会社が労働契約を明示する方法は労働基準法で定められています。 原則は書面です。書面で明示する内容も決められています。次のような内容です。
①労働契約の期間
②就業の場所・従事する業務の内容
③始業・終業時刻、所定労働時間を超える労働の有無、休憩時間、休日、休暇、交代制勤務をさせる場合は就業時転換に関する事項
④賃金の決定・計算・支払いの方法、賃金の締め切り・支払いの時期に関する事項
⑤退職に関する事項(解雇の事由を含む)
このような内容は会社側が労働者側に明示することになっています。しかも、書面によることが義務とされていました。これ以外にも、昇給に関する事項や退職金に関する事項なども、なるべく書面による明示をすることが求められています。
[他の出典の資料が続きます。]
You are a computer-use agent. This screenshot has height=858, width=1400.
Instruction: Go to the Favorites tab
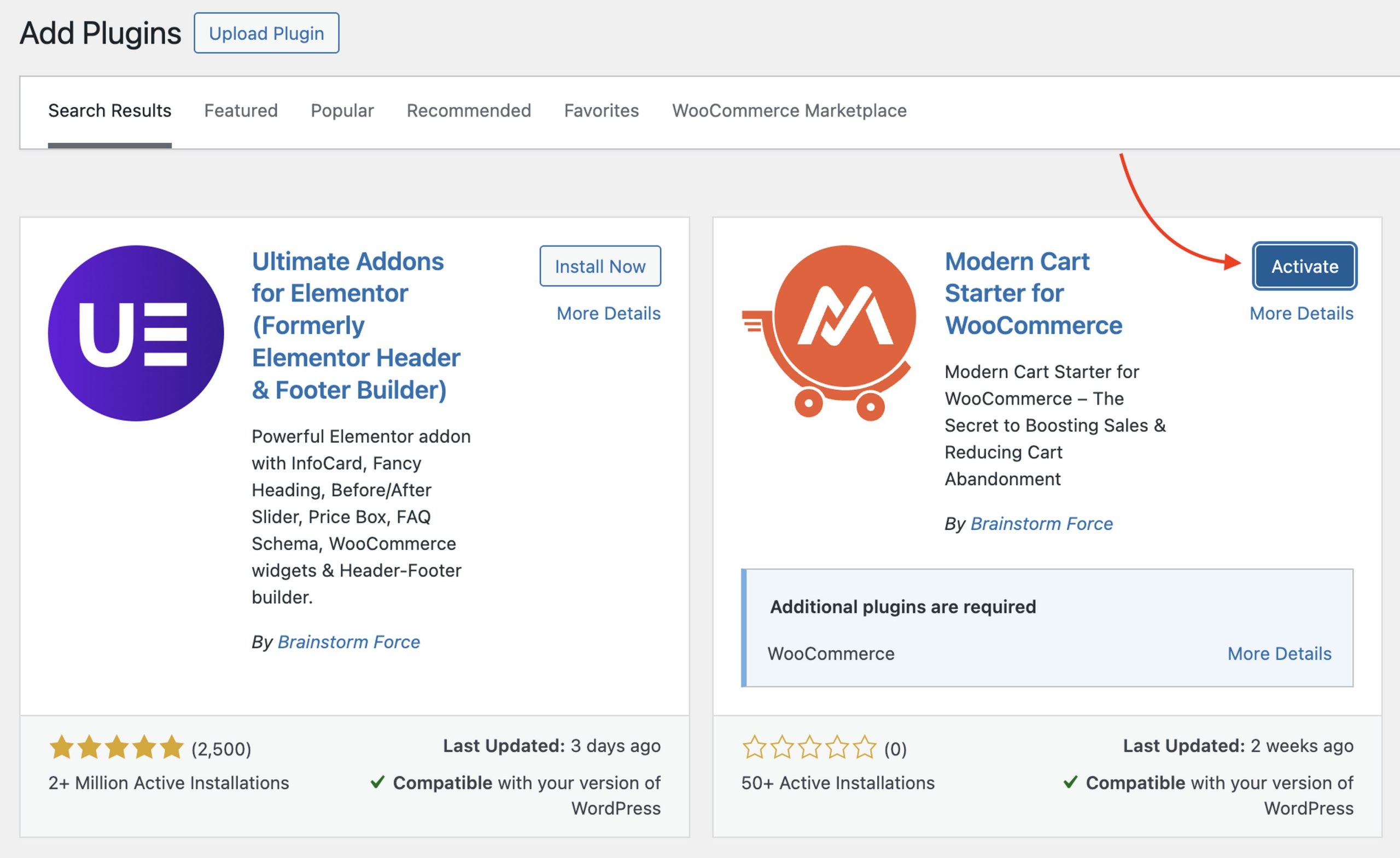click(x=601, y=110)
これが今年の4月(2019年4月)から変わりました。労働者の希望があれば、必ずしも書面による明示でなくてもいいことになりました。 faxや、E-mail、ラインやショートメールなどで明示することも許されるようになったのです。 これは、労働者本人から希望があった場合に限ります。原則はやはり書面による明示です。労働者本人が希望していないのにメールで送ったりする方法はとれません。本人が希望して初めて書面でなくてSNSやe-mailでやってもいいという話です。
また、ショートメールによって明示するのも許されてはいますが、文字制限などがあることから望ましくないとされています。 それから、印刷がしやすいように添付ファイルなどの方法で送ることを労働局は推奨しています。
私は、e-mailやラインなどで明示する方法は私はその方法が認められるのであれば、書面によらずに、積極的にe-mailやラインなどの方法を使ったほうがいいのではないかと思います。 メールやSNSの方法の利点は「記録が残る」ことです。その方がお互いに確認しやすいという点が最大のメリットです。中小企業の場合、どうしても口頭での約束事になりがちです。法律でいくら義務化されているとはいえ、口頭で約束することが多いのではないかと思います。口頭での約束をあとから書面で確認するという流れが最も多いと思います。そうした特に中小企業の労働契約の交わし方の現状からすると、メールやSNSなどの方法で初めから明示したほうがあとで揉めないで済みます。 また、労働条件の通知は使用者側から労働者側へ明示すれば足りるとされています。本人の同意は必要ないわけです。そういう労働条件の明示のルールからしても、使用者側が労働者本人にメールやSNSなどの方法で労働条件の明示して証拠を残すというのは大変有意義だと思います。労働者側にとっても証拠を残せるという点から、積極的にSNSやe-mailで労働条件を示してもらったほうがいいと思います。
現在はまだこの制度が導入されたばかりのため、原則は書面により、例外的にメールやSNSによる方法を条件付きで認めているというスタイルです。ですが、これが一般的になれば書面による交付というのも原則的な方法ではなく労働条件の明示の一つの方法という位置づけに変わってくると思います。 時代の流れにあわせて、貴方の会社でもメールやSNSで労働条件を明示することを検討してみてはいかがかと思います。